Now the tactics of Satan work so well, even among Bnei Torah, that there are some who would like to watch the game, even to the detriment of their own studies. These tactics give him the ability to act as accuser, so that he can affirm that the scholars in question would prefer this world to the world to come. I’ve managed to hold this reasoning up to several people, and to convince them that if they recommence their Torah study, then the following will apply to them: “The more study, the more wisdom” (Perkei Avoth 2:8). Regardless of when, where, or at what age we begin to study, the essential thing is to develop an appreciation for the fear of Heaven and a flavor for studying, as we mentioned at the beginning of this article. The evil inclination leads man into numerous traps, in order to make him vacillate to the point that he will have great difficulty to resist. Man would not have the slightest chance of winning without preparing himself beforehand. In terms of approaching one’s instincts, the best way of chasing away the evil inclination is to fix oneself set times for study. Thus we will rise every morning in the study of Torah, mitzvot, and good deeds, for the more a man trains himself in this, the easier it becomes to tame and conquer his desires. Thus it is said, “If you meet this miserable one, draw him in the house of study. If he is made of rock, he will dissolve; if of metal, he will shatter” (Sukkah 52b; Kiddushin 30b). Only the force of the Torah permits us to strike him with a serious blow.
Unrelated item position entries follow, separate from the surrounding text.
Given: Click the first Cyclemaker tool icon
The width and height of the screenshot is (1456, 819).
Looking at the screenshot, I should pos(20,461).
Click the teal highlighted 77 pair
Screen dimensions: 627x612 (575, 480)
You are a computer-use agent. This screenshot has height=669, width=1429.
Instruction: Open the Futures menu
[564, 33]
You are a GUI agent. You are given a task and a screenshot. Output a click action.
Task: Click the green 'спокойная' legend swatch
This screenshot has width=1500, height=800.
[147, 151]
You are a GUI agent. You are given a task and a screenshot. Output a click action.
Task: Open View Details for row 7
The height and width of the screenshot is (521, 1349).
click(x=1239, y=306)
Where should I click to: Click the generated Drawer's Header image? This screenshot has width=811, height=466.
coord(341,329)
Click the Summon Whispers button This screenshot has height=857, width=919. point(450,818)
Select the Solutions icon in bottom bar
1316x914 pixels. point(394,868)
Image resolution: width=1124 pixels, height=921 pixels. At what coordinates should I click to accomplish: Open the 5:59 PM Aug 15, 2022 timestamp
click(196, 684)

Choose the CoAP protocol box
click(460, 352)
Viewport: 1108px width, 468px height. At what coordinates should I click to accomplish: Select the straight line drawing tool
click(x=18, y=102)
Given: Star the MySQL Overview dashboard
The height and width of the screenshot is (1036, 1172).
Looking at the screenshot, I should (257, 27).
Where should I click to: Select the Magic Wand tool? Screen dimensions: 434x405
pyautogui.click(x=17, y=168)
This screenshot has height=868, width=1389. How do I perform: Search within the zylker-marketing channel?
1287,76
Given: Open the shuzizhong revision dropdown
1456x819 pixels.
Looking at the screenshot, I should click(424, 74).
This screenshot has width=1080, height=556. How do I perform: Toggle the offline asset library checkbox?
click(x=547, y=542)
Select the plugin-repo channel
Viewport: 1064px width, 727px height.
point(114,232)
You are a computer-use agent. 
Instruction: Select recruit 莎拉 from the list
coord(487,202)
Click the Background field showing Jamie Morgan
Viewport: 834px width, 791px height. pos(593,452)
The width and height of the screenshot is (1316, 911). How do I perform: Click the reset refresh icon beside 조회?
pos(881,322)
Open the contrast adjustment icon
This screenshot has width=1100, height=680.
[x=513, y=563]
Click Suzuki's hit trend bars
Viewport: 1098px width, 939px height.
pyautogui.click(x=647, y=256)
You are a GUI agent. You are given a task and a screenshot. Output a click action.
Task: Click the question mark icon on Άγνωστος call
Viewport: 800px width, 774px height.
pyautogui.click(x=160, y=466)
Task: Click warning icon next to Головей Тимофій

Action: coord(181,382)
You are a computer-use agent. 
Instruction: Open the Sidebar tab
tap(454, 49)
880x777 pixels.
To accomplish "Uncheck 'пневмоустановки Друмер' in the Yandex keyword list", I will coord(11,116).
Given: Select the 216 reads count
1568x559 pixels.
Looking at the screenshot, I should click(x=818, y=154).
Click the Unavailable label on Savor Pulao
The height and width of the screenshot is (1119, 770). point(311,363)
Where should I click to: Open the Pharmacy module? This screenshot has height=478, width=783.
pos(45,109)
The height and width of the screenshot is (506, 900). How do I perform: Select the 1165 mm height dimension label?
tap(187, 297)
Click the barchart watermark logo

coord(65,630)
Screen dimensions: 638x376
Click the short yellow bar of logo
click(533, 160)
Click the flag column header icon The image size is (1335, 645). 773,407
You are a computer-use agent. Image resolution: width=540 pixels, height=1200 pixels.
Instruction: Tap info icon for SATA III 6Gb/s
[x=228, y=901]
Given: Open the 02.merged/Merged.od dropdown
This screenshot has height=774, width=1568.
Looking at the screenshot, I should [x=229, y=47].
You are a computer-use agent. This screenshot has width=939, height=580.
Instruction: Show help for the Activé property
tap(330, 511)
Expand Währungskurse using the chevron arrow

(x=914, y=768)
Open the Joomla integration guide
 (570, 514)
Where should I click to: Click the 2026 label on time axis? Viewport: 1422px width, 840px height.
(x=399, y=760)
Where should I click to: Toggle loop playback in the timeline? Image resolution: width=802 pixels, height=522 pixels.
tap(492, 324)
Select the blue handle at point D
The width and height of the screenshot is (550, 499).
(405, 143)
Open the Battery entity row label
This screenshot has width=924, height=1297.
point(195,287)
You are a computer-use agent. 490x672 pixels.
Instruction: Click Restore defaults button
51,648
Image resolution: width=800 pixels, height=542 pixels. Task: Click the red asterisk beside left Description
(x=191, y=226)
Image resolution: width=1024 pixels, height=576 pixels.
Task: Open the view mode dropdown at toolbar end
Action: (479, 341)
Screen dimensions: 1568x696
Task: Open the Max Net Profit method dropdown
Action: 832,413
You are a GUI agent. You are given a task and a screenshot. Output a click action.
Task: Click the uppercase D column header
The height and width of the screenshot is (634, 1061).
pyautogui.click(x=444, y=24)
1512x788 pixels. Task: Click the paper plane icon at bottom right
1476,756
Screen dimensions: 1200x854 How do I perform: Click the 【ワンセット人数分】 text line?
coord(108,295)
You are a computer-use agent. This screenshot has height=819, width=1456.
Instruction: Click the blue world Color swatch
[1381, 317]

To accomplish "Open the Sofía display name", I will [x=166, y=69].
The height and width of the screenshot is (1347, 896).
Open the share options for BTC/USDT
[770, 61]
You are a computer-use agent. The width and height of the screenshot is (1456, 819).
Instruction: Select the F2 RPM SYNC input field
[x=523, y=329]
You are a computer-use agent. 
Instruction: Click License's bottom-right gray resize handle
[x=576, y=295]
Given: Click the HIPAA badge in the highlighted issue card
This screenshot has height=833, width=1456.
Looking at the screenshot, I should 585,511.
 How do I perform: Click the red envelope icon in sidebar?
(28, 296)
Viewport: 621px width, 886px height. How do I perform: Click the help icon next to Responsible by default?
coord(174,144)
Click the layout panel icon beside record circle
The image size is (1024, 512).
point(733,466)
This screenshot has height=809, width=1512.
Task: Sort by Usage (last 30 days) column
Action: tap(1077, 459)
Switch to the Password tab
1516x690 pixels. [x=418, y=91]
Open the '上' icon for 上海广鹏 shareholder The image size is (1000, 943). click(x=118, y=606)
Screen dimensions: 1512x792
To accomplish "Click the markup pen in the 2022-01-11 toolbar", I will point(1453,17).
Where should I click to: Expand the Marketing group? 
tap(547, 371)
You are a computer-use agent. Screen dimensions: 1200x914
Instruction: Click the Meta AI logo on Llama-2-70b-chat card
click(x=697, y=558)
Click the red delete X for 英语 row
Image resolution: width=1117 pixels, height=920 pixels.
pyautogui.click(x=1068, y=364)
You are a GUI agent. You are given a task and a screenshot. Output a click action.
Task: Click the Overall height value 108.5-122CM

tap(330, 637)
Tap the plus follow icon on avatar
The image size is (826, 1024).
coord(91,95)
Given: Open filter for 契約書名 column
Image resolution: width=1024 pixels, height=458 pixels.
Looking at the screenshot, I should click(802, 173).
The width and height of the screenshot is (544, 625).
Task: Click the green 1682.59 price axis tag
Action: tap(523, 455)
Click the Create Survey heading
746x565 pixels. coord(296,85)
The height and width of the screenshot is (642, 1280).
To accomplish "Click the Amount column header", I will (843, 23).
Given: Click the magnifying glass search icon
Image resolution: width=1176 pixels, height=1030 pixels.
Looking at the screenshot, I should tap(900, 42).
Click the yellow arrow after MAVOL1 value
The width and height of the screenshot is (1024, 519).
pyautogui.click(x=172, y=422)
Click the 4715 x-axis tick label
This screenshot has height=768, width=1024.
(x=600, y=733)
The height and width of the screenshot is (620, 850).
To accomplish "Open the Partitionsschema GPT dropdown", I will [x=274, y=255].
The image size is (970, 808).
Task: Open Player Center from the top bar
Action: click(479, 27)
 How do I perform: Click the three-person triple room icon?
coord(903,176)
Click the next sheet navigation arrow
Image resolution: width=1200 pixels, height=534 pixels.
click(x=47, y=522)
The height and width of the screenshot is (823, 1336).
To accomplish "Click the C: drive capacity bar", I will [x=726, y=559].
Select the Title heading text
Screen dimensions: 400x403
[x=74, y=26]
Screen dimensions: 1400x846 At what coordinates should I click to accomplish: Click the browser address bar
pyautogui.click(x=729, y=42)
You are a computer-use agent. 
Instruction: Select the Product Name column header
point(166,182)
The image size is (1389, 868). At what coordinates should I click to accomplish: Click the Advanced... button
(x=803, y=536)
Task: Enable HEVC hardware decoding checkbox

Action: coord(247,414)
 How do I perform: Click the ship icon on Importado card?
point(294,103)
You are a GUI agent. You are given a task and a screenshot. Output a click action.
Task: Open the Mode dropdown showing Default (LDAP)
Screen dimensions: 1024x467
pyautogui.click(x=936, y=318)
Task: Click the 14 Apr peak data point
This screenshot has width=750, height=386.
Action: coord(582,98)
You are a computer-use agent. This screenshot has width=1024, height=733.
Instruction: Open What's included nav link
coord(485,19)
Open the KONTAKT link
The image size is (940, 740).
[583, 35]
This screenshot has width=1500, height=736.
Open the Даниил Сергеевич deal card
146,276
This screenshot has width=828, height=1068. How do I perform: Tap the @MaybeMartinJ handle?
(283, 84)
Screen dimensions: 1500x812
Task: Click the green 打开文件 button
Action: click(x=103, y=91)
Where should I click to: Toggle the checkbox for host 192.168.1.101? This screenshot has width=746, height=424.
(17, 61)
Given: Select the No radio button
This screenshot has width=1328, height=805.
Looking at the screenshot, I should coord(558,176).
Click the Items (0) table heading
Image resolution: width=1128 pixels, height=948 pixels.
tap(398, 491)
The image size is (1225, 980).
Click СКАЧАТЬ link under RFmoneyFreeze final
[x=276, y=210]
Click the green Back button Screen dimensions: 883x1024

It is also written, “it is not an empty thing for you, for it is your life” (Deuteronomy 32:47), which signifies that man can only gain strength and vitality in this world and in the world to come but by filling his life with Torah and the fear of Heaven. As I have already explained with respect to the verse that states “it is not an empty thing for you” the word “thing” (davar in Hebrew) is an allusion to the evil inclination, which is called ba’al davar, meaning to say that (far from being “empty” or void of strength) it has great force; it is made of fire (Zohar I, 80). It is equally a master of deception (Zohar I, 136a). We can weaken and void it only when we study the Torah and walk in its ways. It is precisely this of which the verse speaks when it says “Jacob arrived intact” (Genesis 33:18), the numeric value of which is the same as the expression “It is not an empty thing.” He arrived whole in his Torah (Rashi, ibid.).
May G-d help us to always cleave to Him. Amen.